Task brief: Go to the line below containing "Poème de la recherche (712, 241)" and print exactly from there through the line containing "CUCS (535, 1114)", both included. Print nothing else.

Information shown:
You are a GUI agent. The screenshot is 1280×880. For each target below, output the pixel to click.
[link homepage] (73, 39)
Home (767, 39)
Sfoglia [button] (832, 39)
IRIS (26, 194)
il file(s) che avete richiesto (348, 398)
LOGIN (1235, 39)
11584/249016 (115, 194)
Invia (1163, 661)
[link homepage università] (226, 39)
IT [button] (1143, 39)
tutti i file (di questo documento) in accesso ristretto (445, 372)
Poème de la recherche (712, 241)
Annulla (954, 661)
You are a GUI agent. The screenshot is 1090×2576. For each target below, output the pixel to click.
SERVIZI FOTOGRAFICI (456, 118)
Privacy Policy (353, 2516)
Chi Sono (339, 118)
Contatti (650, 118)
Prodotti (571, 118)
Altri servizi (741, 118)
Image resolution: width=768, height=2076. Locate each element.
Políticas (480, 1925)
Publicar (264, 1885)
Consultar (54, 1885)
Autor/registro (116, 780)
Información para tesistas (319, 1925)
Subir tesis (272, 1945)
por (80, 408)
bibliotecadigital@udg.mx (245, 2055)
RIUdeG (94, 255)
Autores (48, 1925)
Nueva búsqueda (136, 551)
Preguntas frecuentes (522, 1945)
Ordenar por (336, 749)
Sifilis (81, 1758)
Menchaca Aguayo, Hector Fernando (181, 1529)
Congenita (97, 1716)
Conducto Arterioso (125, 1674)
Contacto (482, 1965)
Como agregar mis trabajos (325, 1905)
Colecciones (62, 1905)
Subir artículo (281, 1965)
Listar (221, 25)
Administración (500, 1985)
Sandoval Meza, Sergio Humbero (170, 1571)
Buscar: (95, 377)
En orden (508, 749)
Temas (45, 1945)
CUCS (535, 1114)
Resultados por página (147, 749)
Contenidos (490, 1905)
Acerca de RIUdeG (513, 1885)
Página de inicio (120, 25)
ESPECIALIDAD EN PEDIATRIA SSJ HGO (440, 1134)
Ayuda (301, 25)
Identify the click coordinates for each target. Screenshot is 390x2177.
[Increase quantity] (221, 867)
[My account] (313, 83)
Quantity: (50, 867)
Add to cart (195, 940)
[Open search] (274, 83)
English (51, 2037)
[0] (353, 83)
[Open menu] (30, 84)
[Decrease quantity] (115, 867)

Result of this exercise:
Poème de la recherche (712, 241)
Annulla (954, 661)
You are a GUI agent. The screenshot is 1090×2576. For each target below, output the pixel to click.
SERVIZI FOTOGRAFICI (456, 118)
Privacy Policy (353, 2516)
Chi Sono (339, 118)
Contatti (650, 118)
Prodotti (571, 118)
Altri servizi (741, 118)
Image resolution: width=768, height=2076. Locate each element.
Políticas (480, 1925)
Publicar (264, 1885)
Consultar (54, 1885)
Autor/registro (116, 780)
Información para tesistas (319, 1925)
Subir tesis (272, 1945)
por (80, 408)
bibliotecadigital@udg.mx (245, 2055)
RIUdeG (94, 255)
Autores (48, 1925)
Nueva búsqueda (136, 551)
Preguntas frecuentes (522, 1945)
Ordenar por (336, 749)
Sifilis (81, 1758)
Menchaca Aguayo, Hector Fernando (181, 1529)
Congenita (97, 1716)
Conducto Arterioso (125, 1674)
Contacto (482, 1965)
Como agregar mis trabajos (325, 1905)
Colecciones (62, 1905)
Subir artículo (281, 1965)
Listar (221, 25)
Administración (500, 1985)
Sandoval Meza, Sergio Humbero (170, 1571)
Buscar: (95, 377)
En orden (508, 749)
Temas (45, 1945)
CUCS (535, 1114)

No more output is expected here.